> **Task data**
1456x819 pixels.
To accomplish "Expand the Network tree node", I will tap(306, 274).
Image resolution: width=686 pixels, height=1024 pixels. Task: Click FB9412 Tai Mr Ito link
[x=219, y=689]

...

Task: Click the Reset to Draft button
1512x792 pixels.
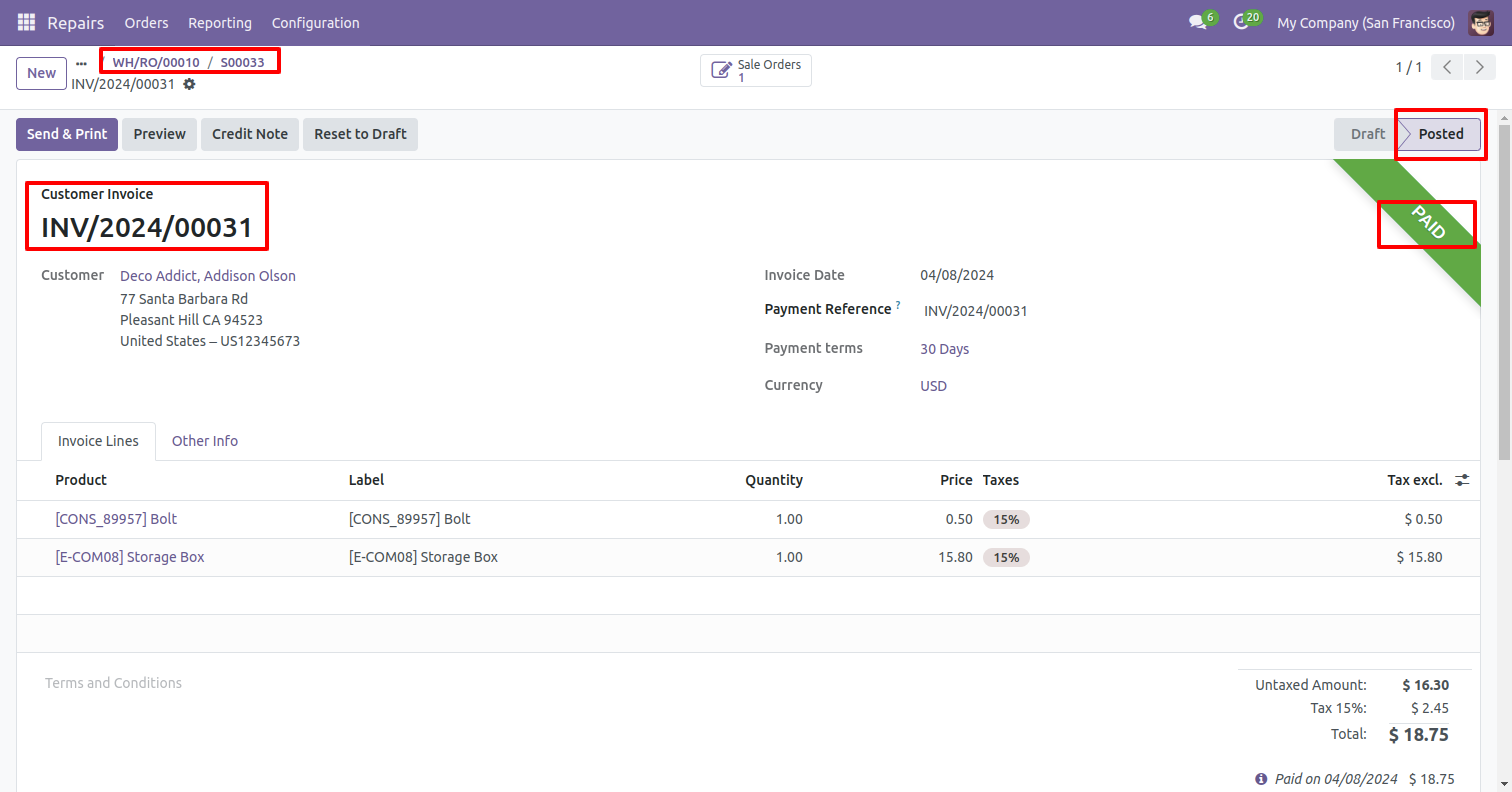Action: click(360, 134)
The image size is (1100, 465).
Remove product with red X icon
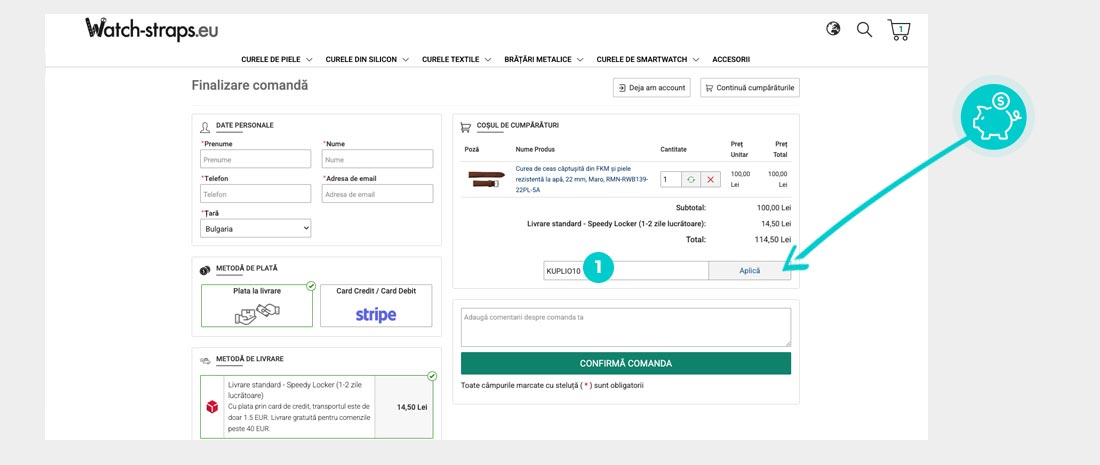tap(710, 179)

--

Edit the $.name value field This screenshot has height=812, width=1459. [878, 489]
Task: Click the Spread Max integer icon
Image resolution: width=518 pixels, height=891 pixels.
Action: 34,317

> **Job**
Please convert the lines above into a Markdown table with the columns Row and Line, starting with the line that contains "Image resolution: width=686" and going on through the line that contains "[x=219, y=689]", leaving out any blank lines.

> **Exercise response**
| Row | Line |
|---|---|
| 1 | Image resolution: width=686 pixels, height=1024 pixels. Task: Click FB9412 Tai Mr Ito link |
| 2 | [x=219, y=689] |